[EXCERPT]
· · ·

In third degree (complete) heart block (CHB) there is no electrical connection between the atria and the ventricle. It is common and serious – untreated, most patients with acquired CHB die within 2 months, many much earlier. At the moment when the electrical connection between the atria and the ventricle is severed, several events occur:
- Firstly, in many patients, ventricular standstill occurs, causing total loss of cardiac output and syncope. Ventricular asystole typically lasts for seconds rather than minutes. In some patients ventricular activity never resumes and death occurs.
- Secondly, a spontaneous pacemaker starts up in the specialized conducting tissue of the ventricle immediately below the level of the block (Table 57.1). The higher up the block is in the conducting system, the higher the level of the tissue immediately below the block that can act as a pacemaker and the higher is the spontaneous heart rate (Fig. 57.1a,b). Spontaneous ventricular rates in CHB typically vary between 15–40 b/min. The higher the level of block, the more conducting tissue that the impulse can use, so the narrower the QRS complex.
ECG appearance of CHB
- The key ECG finding is atrioventricular (AV) dissociation, i.e. there is no relationship between the P waves and the QRS complex (Figs 57.1a,b & 57.2a,b).
- In atrial fibrillation (AF), P waves are not visible, so one cannot determine the relationship between atrial activity and QRS complexes. Complete heart block is diagnosed in AF by determining the regularity or otherwise of the QRS complexes. In AF with intact conducting tissue, QRSs occur irregularly. In AF with CHB, the QRS complexes occur regularly.
Symptoms in CHB
The symptoms are predictable from knowing the electrical events in CHB. With the onset of CHB, asystole develops and brief syncope results, followed by rapid and full recovery of higher mental faculties as the escape rhythm develops, restoring cardiac output. Though the heart is beating slowly, the cardiac output is rarely depressed enough to cause symptoms at rest. However, the exercise heart rate and cardiac output are greatly depressed, resulting in effort breathlessness, fatigue, possibly angina, and tiredness. Examination shows bradycardia, AV dissociation in the venous pressure and variable intensity of the first heart sound, an ejection flow murmur and sometimes signs of heart failure.

· · ·

[INFORMATION GIVEN]
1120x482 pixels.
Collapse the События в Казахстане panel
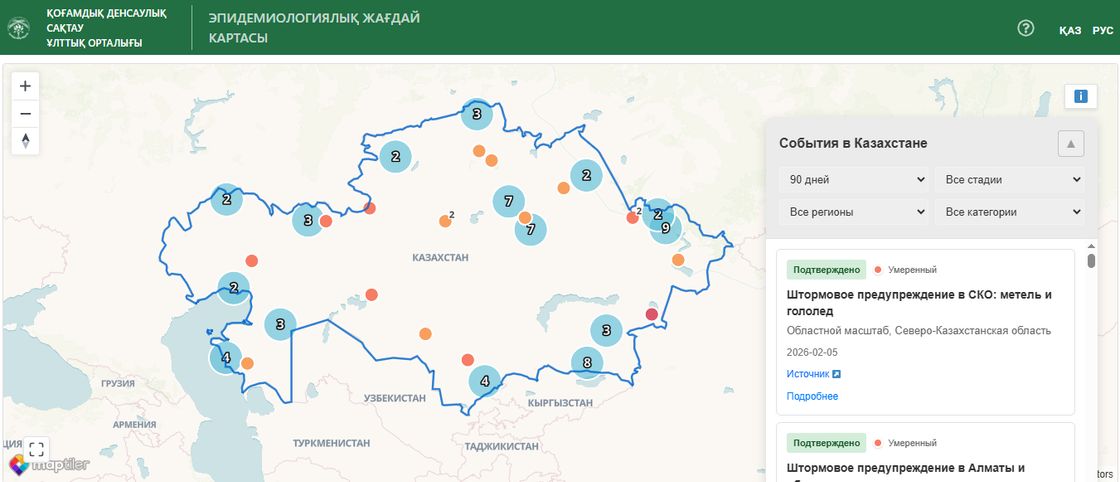click(1070, 144)
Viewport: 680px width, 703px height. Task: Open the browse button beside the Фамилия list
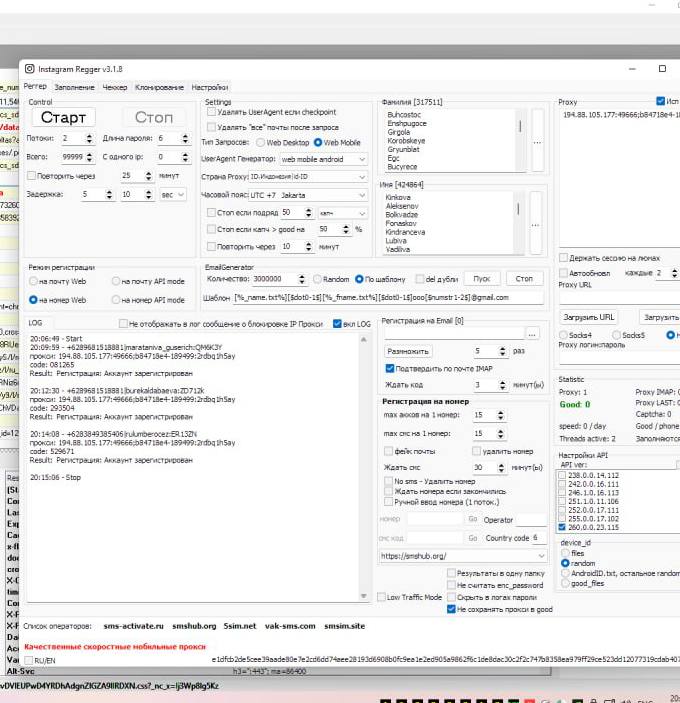pyautogui.click(x=537, y=141)
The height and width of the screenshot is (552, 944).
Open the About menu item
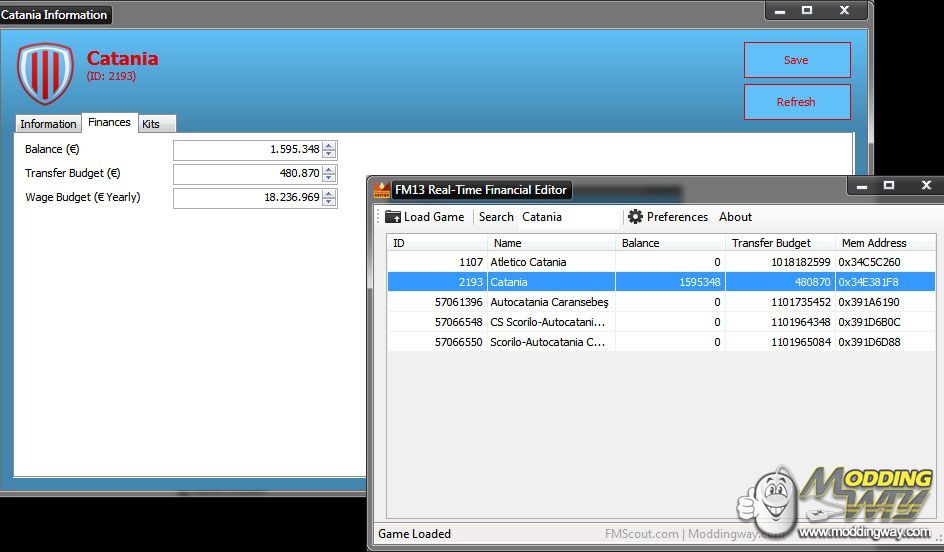[x=735, y=217]
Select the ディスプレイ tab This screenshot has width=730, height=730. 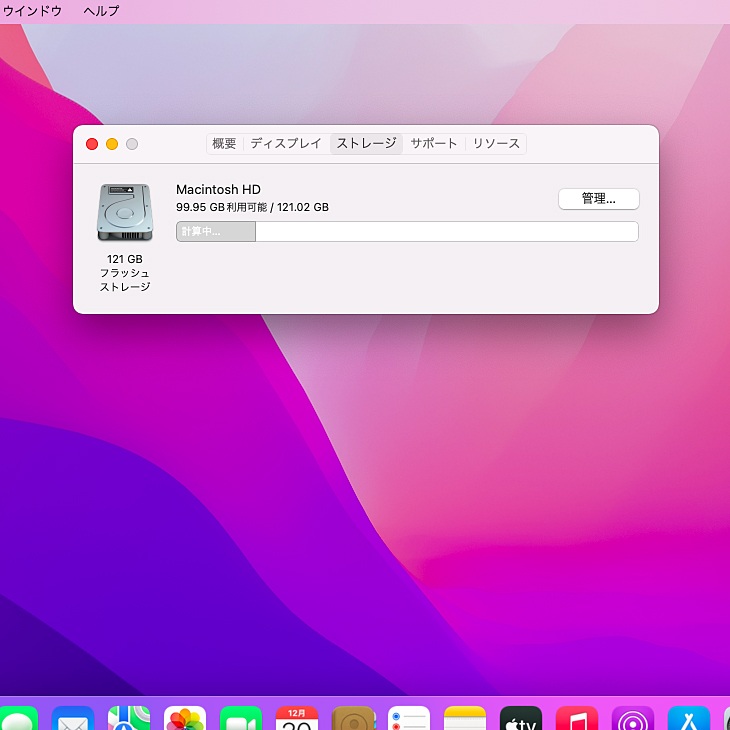click(286, 144)
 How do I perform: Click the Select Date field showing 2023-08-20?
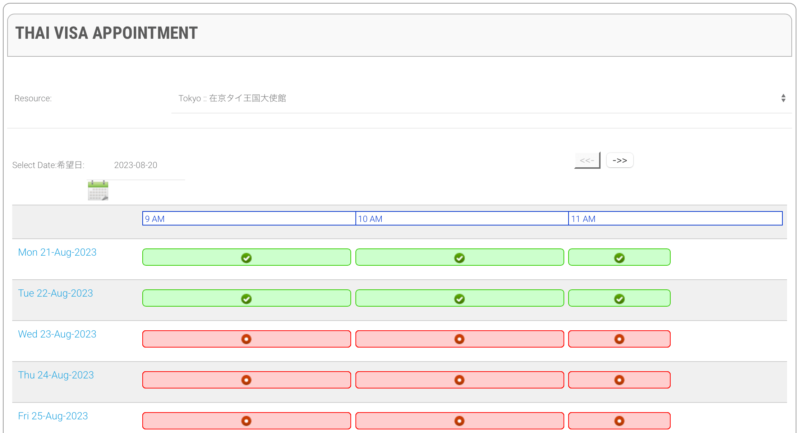(136, 165)
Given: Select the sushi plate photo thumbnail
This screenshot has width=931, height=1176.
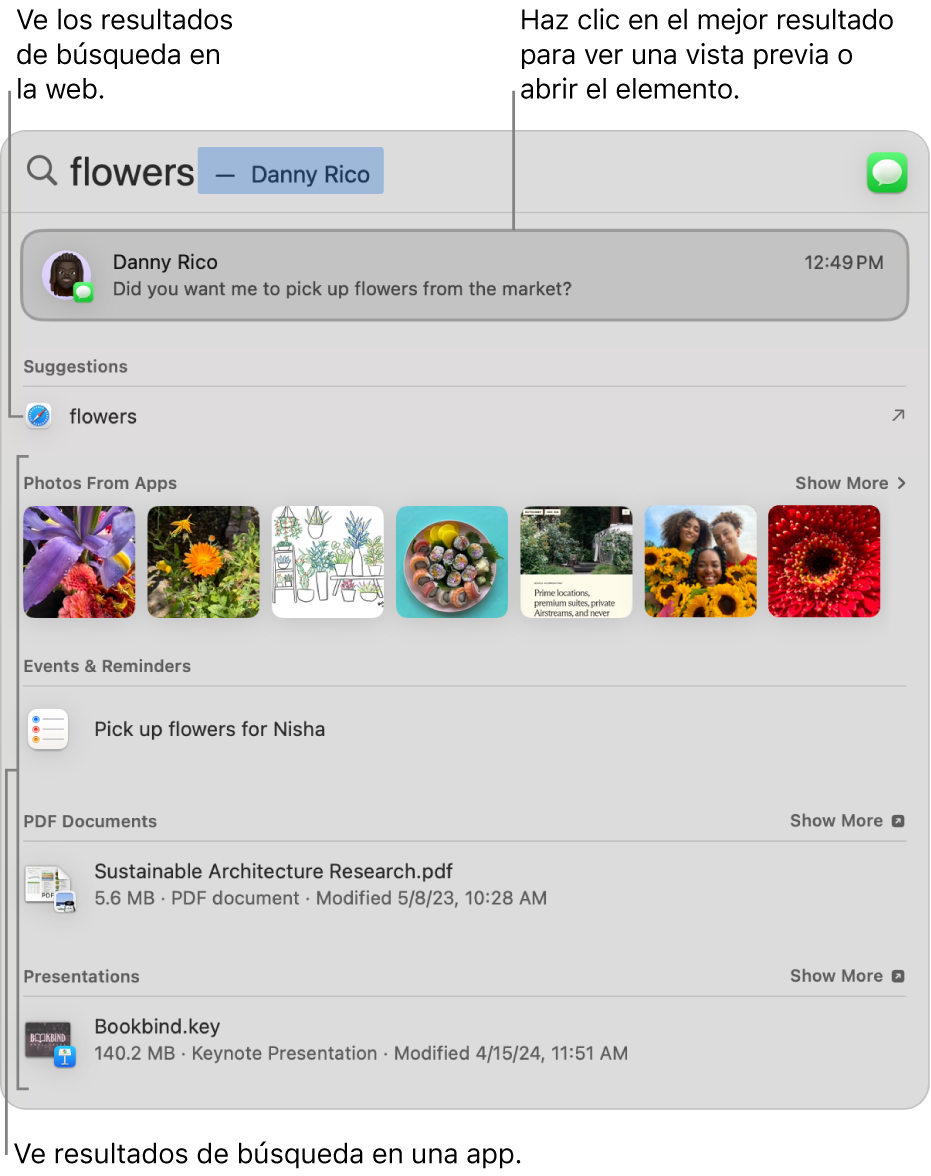Looking at the screenshot, I should (452, 562).
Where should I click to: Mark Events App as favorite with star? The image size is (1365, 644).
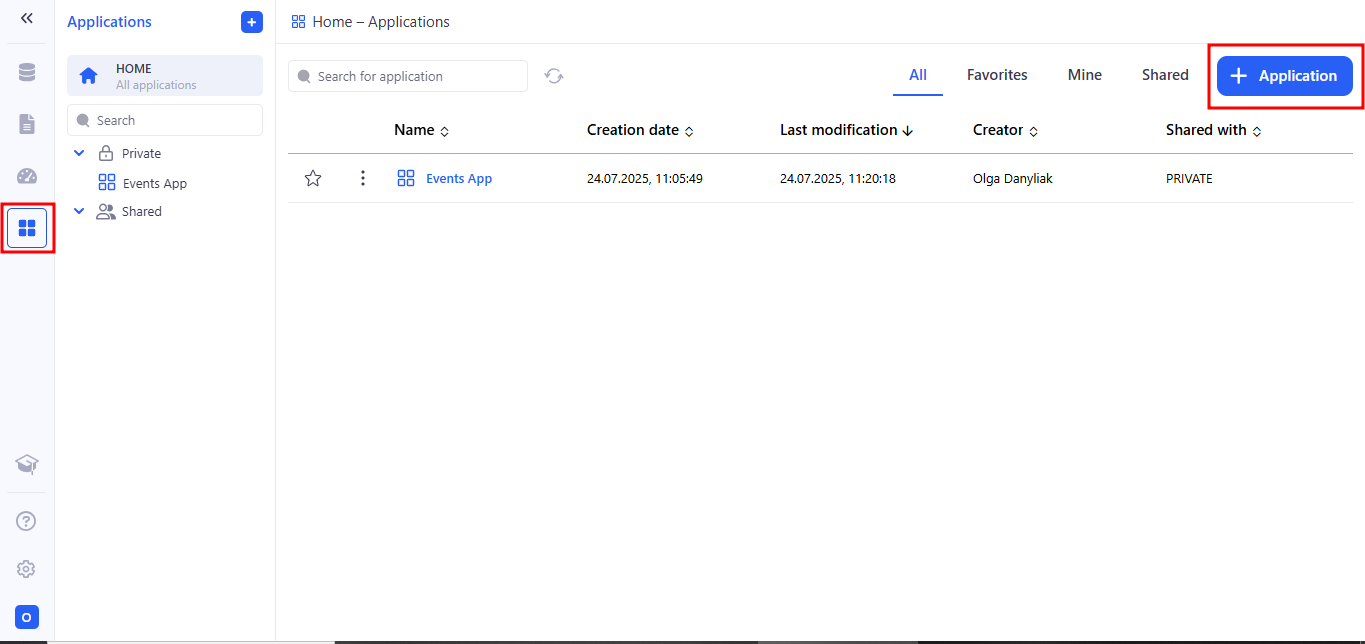click(313, 178)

· · ·

[EXERCISE INSTRUCTIONS]
a – What examination findings does the text on complete heart block list?
b – In the text on complete heart block, what range do spontaneous ventricular rates typically fall within?
c – Carry on the text on complete heart block from its final sentence.

[RESPONSES TO THE EXERCISE]
a –
- Bradycardia
- AV dissociation in the venous pressure
- Variable intensity of the first heart sound
- An ejection flow murmur
- Sometimes signs of heart failure

b – Between 15 and 40 b/min.

c –
Prognosis
The outlook in the absence of treatment is poor. Increasingly long episodes of asystole followed by increasingly slow escape beats are likely, resulting in further syncope, until finally asystole occurs not followed by a ventricular escape rhythm and death. Occasionally the bradycardia leads to a high-grade ventricular arrhythmia, often a long QT dependent arrhythmia such as torsade-de-pointes. Clearly this is lethal unless terminated quickly.
Treatment
Most acquired CHB requires a permanent pacemaker. Whether a temporary pacemaker (‘wire’) is needed prior to the permanent pacemaker depends on the stability of the escape rhythm, the safety of temporary wire insertion locally and the delay in permanent pacemaker implantation. Unstable rhythms are those where syncope (i.e. significant asystole) has occurred, where the heart rate is very low (i.e. ≤ 30 b/min) or the QRS complex is broad. Escape beats with a continually changing QRS morphology indicate a very high risk of early asystole. Complete heart block that does not require a temporary or permanent pacemaker needs to have a stable escape rhythm and a reversible cause, e.g. CHB complicating an inferior wall ST segment elevation myocardial infarction (STEMI). Congenital CHB (due to maternal systemic lupus erythematosus [SLE] damaging fetal cardiac conducting tissue in utero) is often managed without pacing, though there is accumulating data that permanent pacemakers may prolong life.